I am a developer from Civolution France, a company specialized in video application.
We are new to CUDA development, but we aim to develop an application which will decode a H.264 stream insert a logo on it and re-encode the video to a new H.264 stream.
As we need high velocity for this application, we want t use the CUDA technology to speed up the decoding and encoding process.
We have identify a H.264 encoder SDK, provided by MainConcept, which is based on CUDA. For de decoding process, we tried to use the NVCUVID API from NVIDIA, which seems to be quite fast for decoding H.264 stream.

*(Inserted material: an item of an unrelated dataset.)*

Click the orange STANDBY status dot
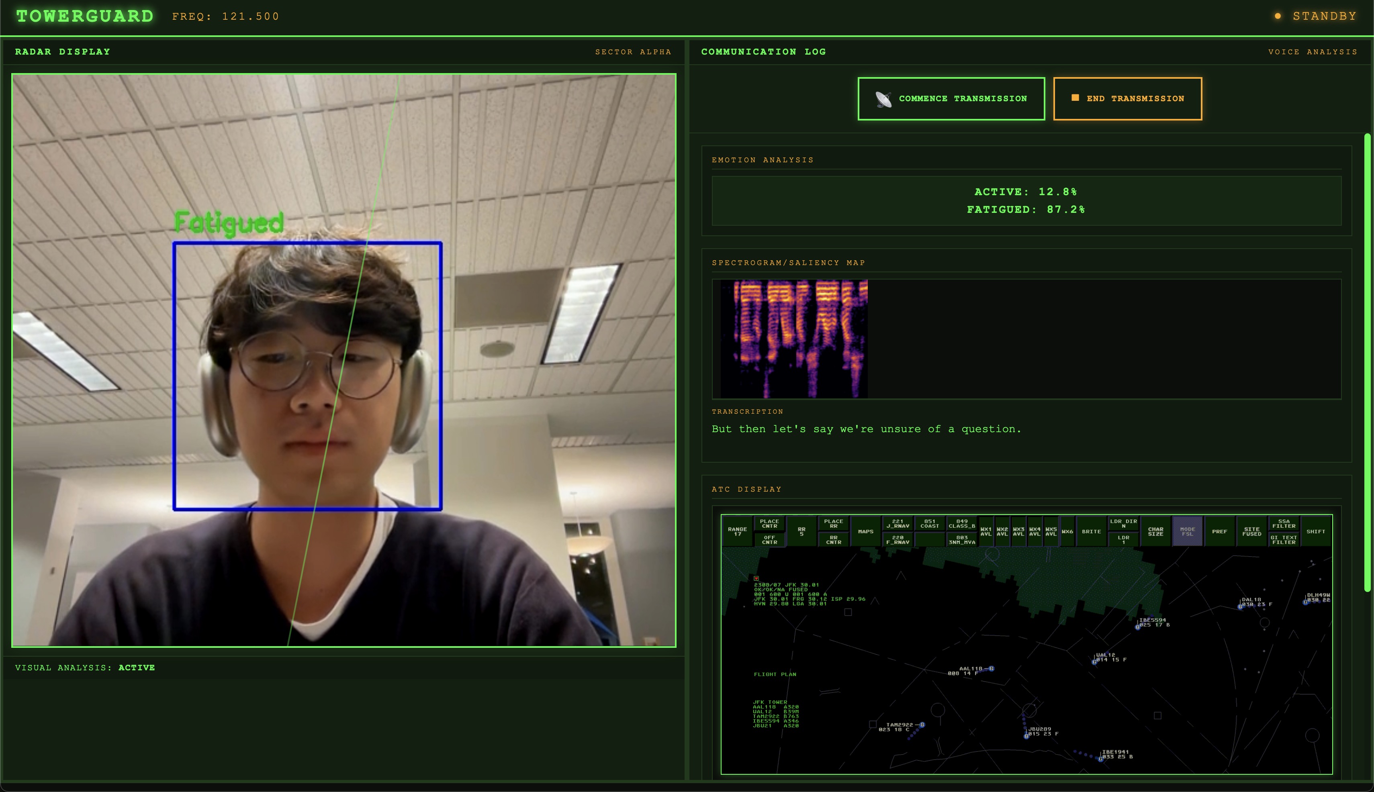[1278, 16]
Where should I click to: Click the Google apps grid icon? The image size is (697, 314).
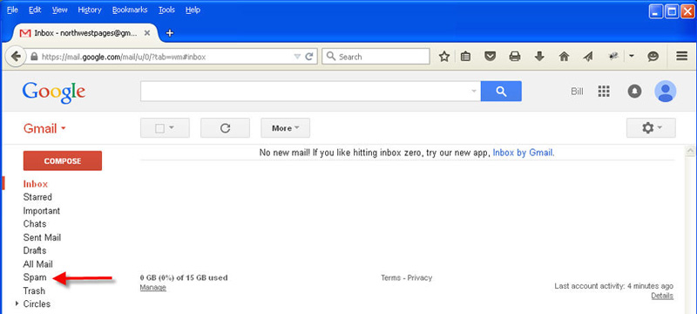pyautogui.click(x=604, y=92)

So, for test purpose, I started from the cudaDecodeGL sample provided by NVIDIA and I integrated in this sample the call to the Mainconcept SDK to encode to a new H.264 stream.
Whe using only one board (tested ith GeForce 470 and Tesla C2050), the results obtained by this test program are quite good.
My problem comes when I want to start several instances of the program simultaneously using different board. For doing this tests, we had access to a server with 8 Tesla C2050 board inside (running Windowq 7 Professionnal). Our test program (through command line option) allows to define which card to use for the process. So I created a .bat file which runs 8 instances of the test program (one instance for each Tesla board). When I tried to run the .bat file, the PC freezed and I got a bluescreen and reboot.
When I run only one instance of the program, everything is fine, whatever the Tesla board I use. I have done another test then. I introduced a pause command in the .bat file between each launch of the test program so that the program are not run simultaneaouly. I did not get any blue screen then, but some of the test program instances returned error code or crashed (this can work up to 4 or 5 instances, but all others return errors or crash).
So I tried to do my tests using the cudaDecodeGL sample from NVIDIA (modified so that I can specify a specific device to run on), and I got the same results.
I tried also to remove the OpenGL code from this sample (as we do not need display with our case), but with the same result (one instance work file, several instances does not - can be fine up to 4 or 5 instance but no more).
I have no idea where the problem is.
Does anyone know if there is some limitation concerning the nvcuvid API ? Is this supposed to run simultaneaouly on several nvidia board ?
If yes, can anyone provide me with a simple sample code doing this (as we do not need display, we do not need to use the OpenGL code).